107 S.W. 949, 49 Tex. Civ. App. 85, 1908 Tex. App. LEXIS 24
CourtCourt of Appeals of Texas
DecidedFebruary 5, 1908
StatusPublished
Cited by3 cases

This text of 107 S.W. 949 (Texas & New Orleans Railroad v. Davidson) is published on Counsel Stack Legal Research, covering Court of Appeals of Texas primary law. Counsel Stack provides free access to over 12 million legal documents including statutes, case law, regulations, and constitutions.

Bluebook
Texas & New Orleans Railroad v. Davidson, 107 S.W. 949, 49 Tex. Civ. App. 85, 1908 Tex. App. LEXIS 24 (Tex. Ct. App. 1908).

Opinion

REESE, Associate Justice.

— George B. Davidson sues the Texas & New Orleans Railroad Company to recover $25,000 damages on account of personal injuries alleged to have been sustained by him in the switching yards of said company at Echo, Orange County, while he was engaged in the performance of his duties as switchman in the employ of defendant. Upon trial with a jury there was a verdict for plaintiff for damages in the sum of $5,000, and from the judgment, its motion- for a new trial having been overruled, the defendant appeals.
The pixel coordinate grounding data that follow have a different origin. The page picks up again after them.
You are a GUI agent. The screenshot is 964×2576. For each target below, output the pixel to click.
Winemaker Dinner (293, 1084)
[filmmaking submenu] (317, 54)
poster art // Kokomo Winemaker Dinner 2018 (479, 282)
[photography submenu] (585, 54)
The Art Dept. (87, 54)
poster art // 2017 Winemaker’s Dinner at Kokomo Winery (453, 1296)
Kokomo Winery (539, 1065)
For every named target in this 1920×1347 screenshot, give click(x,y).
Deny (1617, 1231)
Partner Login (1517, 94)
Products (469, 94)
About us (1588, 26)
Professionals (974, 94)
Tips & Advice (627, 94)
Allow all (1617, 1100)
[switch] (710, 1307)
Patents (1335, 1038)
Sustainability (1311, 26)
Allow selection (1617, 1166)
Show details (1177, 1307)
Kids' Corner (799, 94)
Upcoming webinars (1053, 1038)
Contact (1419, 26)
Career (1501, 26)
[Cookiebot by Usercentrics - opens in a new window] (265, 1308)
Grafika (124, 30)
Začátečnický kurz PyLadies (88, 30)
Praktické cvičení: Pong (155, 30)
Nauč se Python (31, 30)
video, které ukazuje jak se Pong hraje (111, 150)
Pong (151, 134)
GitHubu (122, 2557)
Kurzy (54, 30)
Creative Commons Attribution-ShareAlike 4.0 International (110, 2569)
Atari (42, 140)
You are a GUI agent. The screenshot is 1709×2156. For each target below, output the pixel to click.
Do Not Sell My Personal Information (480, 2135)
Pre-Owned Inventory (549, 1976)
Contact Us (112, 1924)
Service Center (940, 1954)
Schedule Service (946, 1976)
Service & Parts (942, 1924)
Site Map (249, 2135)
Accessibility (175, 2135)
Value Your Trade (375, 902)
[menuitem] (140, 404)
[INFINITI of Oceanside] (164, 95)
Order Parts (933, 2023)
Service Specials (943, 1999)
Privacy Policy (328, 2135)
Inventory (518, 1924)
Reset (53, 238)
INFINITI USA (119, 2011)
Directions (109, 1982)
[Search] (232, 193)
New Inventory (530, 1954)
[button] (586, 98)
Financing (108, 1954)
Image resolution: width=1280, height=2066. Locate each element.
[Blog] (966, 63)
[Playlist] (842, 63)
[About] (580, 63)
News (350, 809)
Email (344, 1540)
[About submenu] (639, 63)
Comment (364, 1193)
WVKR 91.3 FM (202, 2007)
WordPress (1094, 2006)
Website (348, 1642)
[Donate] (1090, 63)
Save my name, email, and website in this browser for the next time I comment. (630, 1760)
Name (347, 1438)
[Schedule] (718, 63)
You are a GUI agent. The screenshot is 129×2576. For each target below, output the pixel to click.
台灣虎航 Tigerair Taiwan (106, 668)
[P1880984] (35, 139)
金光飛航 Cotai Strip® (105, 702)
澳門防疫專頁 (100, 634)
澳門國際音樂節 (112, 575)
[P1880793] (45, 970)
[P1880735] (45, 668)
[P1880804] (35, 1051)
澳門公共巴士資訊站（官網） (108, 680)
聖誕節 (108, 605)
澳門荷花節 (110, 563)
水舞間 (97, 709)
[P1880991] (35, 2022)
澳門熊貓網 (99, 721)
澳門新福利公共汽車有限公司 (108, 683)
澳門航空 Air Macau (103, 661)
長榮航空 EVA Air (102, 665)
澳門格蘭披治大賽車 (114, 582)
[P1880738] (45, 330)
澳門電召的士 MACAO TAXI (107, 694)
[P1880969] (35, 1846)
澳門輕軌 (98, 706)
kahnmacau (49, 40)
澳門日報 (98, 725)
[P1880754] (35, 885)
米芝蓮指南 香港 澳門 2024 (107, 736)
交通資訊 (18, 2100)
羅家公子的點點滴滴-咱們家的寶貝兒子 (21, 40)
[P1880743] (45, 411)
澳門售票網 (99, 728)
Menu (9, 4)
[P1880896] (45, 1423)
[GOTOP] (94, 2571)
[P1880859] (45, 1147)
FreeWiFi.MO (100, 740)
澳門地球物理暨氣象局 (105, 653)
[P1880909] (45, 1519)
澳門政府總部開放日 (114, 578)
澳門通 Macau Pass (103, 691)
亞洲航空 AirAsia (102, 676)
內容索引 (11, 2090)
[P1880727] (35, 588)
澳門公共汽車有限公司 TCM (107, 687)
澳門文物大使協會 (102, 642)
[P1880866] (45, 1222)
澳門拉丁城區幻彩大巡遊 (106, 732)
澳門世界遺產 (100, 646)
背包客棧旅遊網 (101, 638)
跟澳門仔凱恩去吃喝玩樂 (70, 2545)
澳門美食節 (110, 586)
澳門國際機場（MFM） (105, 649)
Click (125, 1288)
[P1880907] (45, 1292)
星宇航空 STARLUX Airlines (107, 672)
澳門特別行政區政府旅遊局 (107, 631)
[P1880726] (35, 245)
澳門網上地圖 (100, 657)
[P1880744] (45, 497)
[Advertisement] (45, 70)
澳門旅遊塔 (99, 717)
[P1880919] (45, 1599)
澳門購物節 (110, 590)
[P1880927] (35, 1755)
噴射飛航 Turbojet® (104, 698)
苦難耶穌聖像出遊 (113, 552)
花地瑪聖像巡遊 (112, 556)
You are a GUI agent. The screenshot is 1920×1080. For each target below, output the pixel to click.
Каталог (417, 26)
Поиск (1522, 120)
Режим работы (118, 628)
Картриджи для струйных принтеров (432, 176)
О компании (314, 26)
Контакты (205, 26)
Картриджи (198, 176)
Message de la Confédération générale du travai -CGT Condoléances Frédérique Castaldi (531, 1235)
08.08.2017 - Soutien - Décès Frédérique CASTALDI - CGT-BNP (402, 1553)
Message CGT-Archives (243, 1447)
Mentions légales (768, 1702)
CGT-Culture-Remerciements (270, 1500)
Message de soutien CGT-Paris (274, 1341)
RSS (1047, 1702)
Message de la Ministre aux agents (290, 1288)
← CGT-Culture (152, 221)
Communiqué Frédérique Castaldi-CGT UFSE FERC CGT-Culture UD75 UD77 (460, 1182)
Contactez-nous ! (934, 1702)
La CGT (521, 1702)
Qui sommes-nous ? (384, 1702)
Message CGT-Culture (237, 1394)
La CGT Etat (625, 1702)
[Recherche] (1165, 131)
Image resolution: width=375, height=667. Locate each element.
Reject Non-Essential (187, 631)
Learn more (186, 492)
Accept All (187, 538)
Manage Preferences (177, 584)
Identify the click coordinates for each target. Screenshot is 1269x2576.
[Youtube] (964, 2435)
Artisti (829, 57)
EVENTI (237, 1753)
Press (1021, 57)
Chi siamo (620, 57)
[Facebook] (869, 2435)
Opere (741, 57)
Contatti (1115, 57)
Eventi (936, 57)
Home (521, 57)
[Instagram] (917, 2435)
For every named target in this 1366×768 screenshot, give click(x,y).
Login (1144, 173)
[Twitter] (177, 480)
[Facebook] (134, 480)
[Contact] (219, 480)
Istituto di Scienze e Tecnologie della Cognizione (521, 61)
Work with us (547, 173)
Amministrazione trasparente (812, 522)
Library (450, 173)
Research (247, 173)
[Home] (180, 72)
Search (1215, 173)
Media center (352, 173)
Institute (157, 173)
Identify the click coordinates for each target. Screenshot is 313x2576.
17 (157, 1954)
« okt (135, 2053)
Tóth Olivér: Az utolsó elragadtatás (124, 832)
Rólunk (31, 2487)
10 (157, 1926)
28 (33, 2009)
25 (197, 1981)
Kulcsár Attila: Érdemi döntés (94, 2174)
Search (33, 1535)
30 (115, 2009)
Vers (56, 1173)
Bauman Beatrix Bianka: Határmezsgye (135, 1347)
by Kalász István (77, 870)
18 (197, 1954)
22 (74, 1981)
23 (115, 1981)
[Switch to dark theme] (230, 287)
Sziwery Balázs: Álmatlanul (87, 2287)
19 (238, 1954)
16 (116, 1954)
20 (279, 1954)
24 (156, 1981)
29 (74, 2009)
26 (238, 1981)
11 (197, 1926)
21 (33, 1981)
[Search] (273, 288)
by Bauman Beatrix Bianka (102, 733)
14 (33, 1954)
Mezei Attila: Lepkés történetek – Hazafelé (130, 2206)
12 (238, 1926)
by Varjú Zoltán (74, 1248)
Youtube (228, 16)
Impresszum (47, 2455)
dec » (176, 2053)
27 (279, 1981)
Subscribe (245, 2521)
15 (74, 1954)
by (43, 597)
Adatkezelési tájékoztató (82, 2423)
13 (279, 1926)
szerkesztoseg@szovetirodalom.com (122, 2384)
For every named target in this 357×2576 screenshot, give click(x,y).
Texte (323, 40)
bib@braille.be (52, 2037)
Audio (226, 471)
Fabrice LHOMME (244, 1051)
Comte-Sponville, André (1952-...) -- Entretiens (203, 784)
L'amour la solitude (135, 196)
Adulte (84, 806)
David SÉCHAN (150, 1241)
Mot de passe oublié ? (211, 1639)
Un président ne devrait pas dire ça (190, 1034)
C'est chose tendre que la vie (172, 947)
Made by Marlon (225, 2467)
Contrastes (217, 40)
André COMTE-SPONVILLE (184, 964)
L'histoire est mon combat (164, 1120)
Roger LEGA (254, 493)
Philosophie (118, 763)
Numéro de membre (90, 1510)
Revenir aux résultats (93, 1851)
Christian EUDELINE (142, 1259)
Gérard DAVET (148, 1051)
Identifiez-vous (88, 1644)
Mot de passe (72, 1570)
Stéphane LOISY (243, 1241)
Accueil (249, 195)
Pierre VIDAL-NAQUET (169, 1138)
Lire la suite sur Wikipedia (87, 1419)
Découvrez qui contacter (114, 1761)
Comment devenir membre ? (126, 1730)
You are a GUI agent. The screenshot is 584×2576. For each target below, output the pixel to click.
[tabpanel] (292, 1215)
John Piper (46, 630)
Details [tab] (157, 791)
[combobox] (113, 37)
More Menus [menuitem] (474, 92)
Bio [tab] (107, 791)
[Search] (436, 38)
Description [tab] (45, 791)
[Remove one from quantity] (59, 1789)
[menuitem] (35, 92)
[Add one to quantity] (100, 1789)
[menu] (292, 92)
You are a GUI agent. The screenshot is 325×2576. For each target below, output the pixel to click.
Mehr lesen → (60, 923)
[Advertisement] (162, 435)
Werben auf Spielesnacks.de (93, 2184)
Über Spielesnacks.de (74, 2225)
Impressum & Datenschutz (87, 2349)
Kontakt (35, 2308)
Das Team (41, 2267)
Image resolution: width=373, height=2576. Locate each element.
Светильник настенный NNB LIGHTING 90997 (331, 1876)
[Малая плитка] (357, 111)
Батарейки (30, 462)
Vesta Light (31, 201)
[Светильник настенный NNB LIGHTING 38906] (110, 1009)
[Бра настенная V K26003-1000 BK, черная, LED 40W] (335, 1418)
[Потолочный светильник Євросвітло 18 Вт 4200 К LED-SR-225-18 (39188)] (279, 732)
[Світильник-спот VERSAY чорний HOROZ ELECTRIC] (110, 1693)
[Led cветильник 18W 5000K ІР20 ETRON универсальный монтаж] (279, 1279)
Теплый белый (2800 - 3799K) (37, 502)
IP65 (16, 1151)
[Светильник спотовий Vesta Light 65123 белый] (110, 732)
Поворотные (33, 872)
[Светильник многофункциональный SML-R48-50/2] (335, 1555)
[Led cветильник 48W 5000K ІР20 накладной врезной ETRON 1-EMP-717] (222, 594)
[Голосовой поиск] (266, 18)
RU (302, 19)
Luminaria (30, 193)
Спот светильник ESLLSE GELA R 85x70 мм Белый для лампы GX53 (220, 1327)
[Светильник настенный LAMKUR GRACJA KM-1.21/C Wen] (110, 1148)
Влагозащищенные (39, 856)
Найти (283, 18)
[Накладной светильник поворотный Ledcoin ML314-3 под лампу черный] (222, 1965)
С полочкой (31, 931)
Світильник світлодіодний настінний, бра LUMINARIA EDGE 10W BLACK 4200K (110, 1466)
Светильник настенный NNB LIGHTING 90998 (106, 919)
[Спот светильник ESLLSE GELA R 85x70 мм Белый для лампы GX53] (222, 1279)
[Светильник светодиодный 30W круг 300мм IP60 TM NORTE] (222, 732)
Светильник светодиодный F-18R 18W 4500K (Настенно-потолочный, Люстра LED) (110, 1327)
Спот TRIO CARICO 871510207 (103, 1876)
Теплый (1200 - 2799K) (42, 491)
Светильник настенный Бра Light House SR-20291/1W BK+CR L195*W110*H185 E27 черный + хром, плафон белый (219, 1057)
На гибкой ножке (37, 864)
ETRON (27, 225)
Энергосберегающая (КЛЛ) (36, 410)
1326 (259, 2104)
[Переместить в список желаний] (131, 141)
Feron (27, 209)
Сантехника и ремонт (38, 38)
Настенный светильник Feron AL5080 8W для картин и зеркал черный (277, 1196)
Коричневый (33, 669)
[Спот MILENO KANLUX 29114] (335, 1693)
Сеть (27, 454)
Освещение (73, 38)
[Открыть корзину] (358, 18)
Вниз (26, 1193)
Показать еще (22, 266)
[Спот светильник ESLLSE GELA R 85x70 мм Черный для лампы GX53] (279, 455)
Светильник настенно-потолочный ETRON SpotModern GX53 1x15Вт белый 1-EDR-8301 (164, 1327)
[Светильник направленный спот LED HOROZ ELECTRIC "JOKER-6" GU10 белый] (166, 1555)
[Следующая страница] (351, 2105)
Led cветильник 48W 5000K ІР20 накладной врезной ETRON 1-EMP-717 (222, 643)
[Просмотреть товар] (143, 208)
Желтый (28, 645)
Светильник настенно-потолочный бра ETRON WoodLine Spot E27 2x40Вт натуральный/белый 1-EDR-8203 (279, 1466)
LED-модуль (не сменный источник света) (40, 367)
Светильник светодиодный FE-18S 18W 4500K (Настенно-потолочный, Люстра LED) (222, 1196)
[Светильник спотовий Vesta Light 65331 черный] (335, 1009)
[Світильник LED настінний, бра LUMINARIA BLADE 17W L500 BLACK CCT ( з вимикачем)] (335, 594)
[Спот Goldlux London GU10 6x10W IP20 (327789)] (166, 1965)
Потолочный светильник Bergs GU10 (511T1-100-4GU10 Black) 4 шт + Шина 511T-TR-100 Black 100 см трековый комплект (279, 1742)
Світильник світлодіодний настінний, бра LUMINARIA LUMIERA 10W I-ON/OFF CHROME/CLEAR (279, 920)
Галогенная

It is alleged in the petition, in substance, that the accident occurred while appellee was, in the discharge of his duties, making a coupling between two cars, that the engineer in charge of the engine attached to a string of cars was endeavoring to couple on to some stationary cars. That the draw-heads being out of alignment appellee by a signal caused the engineer to stop, and after it had come to a.standstill he went in between the cars to adjust the draw-heads, and that while he was engaged in this-work, and without any signal from him, which it is alleged should have been given before any further movement of the cars was attempted, the engineer negligently moved the cars, forcing them against the stationary car *87 and crushing appellee’s foot between the • draw-heads while he was endeavoring with his foot to adjust the coupling apparatus. Appellant answered by general demurrer, general denial, contributory negligence and assumed risk.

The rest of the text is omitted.